Escobar, rescató a cinco de los seis sobrevivientes. Uno de ellos, Oscar
Mántaras, de doce años, relató que su mamá lo ayudó a tirarse cuando el ómnibus
se balanceaba sobre el puente, pero ella no pudo salir. Otro de los que se
salvaron, vio cómo la madre de la beba Alicia Palavecino, atrapada entre los
asientos, la envolvió y la arrojó por la ventanilla, mientras entraba el agua.
-Por mucho tiempo quedé traumao, me despertaba a
la noche sobresaltado, como si estuviera en medio de la correntada, para
calmarme tenía que prender la luz y tomarme una cañita. Después me fui
olvidando, tantas cosas le pasan a uno por la cabeza.
Le pregunto si lo que hizo en el rescate, le
trajo fama en la zona:
-Qué me voy a hacer famoso si éramos tres gatos
locos los que vivíamos acá en el Leyes.
Quizás no sepa que es tan conocido. Cuando se
habla de “la tragedia del Leyes”, se nombra al pescador que salvó a una beba
que flotaba. En las crónicas de la época aparece como la figura destacada: “El
héroe del río”, titula la revista Así, aunque no se muestra en ninguna foto.

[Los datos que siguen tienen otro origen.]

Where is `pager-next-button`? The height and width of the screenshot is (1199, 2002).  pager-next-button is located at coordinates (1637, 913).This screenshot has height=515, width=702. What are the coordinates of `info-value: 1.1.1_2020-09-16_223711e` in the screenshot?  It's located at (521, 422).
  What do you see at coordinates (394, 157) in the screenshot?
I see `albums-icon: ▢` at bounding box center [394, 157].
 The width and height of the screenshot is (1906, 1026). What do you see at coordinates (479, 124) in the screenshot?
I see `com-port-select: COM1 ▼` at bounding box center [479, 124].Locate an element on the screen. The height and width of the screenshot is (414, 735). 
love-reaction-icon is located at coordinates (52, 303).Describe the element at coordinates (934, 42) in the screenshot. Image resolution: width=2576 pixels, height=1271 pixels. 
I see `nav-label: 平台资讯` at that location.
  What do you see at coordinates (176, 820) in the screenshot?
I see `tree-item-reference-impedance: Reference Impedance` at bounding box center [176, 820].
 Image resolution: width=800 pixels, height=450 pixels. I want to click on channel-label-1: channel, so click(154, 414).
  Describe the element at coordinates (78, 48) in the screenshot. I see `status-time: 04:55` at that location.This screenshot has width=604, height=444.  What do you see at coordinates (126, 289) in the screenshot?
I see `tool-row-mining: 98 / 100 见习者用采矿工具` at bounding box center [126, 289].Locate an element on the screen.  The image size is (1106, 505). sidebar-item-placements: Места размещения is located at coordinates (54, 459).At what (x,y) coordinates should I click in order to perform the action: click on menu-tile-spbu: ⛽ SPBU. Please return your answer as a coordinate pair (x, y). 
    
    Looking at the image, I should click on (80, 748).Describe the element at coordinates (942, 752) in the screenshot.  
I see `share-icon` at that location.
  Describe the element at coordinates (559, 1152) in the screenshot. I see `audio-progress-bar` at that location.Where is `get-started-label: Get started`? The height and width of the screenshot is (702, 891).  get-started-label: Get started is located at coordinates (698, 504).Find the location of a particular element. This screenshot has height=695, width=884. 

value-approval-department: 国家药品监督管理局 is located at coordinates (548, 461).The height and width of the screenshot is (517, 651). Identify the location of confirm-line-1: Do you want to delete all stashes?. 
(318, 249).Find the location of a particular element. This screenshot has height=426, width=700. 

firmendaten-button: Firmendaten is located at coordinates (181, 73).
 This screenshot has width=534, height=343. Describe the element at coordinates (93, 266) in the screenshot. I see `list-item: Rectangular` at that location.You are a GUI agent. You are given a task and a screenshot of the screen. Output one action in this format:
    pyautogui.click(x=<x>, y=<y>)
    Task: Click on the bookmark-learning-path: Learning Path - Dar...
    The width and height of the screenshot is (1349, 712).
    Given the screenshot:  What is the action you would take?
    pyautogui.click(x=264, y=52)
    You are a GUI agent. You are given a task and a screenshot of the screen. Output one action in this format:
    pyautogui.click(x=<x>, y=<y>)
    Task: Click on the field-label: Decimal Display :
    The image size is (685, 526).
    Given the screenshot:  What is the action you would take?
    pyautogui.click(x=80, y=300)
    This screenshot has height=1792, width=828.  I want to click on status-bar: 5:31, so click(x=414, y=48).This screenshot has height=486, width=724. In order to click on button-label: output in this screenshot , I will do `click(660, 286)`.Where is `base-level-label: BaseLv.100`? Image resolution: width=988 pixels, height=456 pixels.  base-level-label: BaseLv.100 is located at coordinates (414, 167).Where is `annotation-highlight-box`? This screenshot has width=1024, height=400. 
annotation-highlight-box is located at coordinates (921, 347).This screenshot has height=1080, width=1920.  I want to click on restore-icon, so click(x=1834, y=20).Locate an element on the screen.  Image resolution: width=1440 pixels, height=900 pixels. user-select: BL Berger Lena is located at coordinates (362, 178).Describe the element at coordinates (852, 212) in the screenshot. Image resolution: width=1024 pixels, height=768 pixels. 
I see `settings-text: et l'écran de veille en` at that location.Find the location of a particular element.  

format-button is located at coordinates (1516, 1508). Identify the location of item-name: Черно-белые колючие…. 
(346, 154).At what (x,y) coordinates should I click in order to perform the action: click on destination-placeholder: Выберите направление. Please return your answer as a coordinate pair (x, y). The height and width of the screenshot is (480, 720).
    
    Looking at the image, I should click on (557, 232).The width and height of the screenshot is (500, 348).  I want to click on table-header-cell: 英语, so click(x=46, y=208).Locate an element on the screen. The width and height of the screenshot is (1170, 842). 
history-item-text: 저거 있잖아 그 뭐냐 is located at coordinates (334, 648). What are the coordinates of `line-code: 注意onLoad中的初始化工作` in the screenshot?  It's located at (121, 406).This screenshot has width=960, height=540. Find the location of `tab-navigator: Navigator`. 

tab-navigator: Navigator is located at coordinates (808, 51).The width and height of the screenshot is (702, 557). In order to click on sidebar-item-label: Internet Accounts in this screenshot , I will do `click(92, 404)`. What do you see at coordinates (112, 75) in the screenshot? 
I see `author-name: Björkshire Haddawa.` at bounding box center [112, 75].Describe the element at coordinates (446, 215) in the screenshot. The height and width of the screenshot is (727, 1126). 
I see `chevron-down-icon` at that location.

Escuchar y leer tantas veces la historia, fue lo que me llevó a esta búsqueda.
Antes de despedirnos, se acuerda de algo importante:
hace unos años estuvieron de la televisión, la llevaron a Alicia y los filmaron
juntos sobre el puente.
-Vive en Buenos Aires, es profesora de inglés y
tiene dos niños. Viera qué linda muchacha se ha puesto- me dice, sin dejar de
mirar el río".
Hoy 20 de noviembre de 2015, se conmemoran 45 años, de la caída de un ómnibus de la ex Empresa Helvecia a las aguas del Arroyo Leyes. La tragedia dejó un saldo de 56 muertos y fue considerado como uno de los accidentes viales más graves del país. El micro había partido a las 18:00 desde la terminal Belgrano de Santa Fe un día viernes del año 1970. Su chofer Juan Dosse había cruzado ese puente cientos de veces pero ese día sería su último viaje ya que también pereció en el siniestro.